I want to speak, I want to scream out the truth to all of those wax-figure diners. How the real threat is standing in front of them, cloaked in all the handsome manners of an Oxford graduate. But my words are trapped inside, caught in the jellyfish stun of Julian’s knuckles.

My eyes catch Anabelle’s, but the ice of her magic I felt this afternoon has only grown. The princess is sheathed in it now. Controlled, yet impenetrable.

She watches Eric drag me away without a word.
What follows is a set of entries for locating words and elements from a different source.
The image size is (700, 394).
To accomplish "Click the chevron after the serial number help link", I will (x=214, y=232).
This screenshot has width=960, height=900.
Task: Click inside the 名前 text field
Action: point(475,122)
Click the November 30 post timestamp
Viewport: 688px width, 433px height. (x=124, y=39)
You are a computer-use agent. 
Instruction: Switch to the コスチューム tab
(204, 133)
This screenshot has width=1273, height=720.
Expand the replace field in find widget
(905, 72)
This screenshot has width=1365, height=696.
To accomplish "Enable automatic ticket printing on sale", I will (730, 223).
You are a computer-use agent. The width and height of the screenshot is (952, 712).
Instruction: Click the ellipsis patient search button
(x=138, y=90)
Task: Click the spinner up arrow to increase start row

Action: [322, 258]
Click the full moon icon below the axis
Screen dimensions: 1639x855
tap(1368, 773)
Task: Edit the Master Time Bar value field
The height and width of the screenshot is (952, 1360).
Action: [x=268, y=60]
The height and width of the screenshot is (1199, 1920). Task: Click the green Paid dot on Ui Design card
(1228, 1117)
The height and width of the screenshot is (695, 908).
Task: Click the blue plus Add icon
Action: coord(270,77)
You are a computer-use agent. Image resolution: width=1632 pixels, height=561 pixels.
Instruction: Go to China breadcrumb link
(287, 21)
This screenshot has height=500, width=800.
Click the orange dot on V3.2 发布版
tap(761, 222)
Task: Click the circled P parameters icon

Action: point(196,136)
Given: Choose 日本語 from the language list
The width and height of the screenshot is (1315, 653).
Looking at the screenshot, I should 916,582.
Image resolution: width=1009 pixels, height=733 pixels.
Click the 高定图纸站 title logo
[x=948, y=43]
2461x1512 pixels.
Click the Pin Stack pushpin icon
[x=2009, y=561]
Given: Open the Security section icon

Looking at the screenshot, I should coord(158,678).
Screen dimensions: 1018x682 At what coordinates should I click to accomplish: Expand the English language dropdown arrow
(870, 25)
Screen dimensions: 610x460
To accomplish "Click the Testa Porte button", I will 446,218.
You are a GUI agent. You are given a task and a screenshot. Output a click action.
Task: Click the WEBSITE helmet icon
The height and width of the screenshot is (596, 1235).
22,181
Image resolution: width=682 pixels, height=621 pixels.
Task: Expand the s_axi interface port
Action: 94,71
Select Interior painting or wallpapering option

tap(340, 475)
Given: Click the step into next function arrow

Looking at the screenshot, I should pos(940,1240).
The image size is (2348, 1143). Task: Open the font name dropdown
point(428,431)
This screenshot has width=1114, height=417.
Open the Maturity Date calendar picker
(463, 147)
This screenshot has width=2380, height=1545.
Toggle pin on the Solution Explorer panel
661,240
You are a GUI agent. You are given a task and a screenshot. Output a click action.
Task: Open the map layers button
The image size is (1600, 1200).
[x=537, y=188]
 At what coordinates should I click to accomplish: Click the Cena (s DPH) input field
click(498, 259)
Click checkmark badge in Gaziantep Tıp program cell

The garden path is all flicker and fire, shadows dancing over hedges and gravel. Everything feels unsteady in the blackout’s fresh dark, as if the whole world has tilted on its side. My muscles begin to throb as Eric pulls me down the Orangery’s front steps. I stay deadweight anyway, hoping he won’t notice and stun me again. I let my feet drag: two long, sliding protests in the path’s gravel. My mind churns frantically through plans of escape.

Jensen and other Protection Command officers join Eric’s side, talking into radios and shining electric lights into the dark between the hedges. A wind rushes through the garden: winter’s breath tearing at the evergreens. So strong, so cold, that it snuffs many of the pathway’s torches. Eric stops at the sudden dark. I wait for him to drop me and rearm his stun gun, but he keeps still.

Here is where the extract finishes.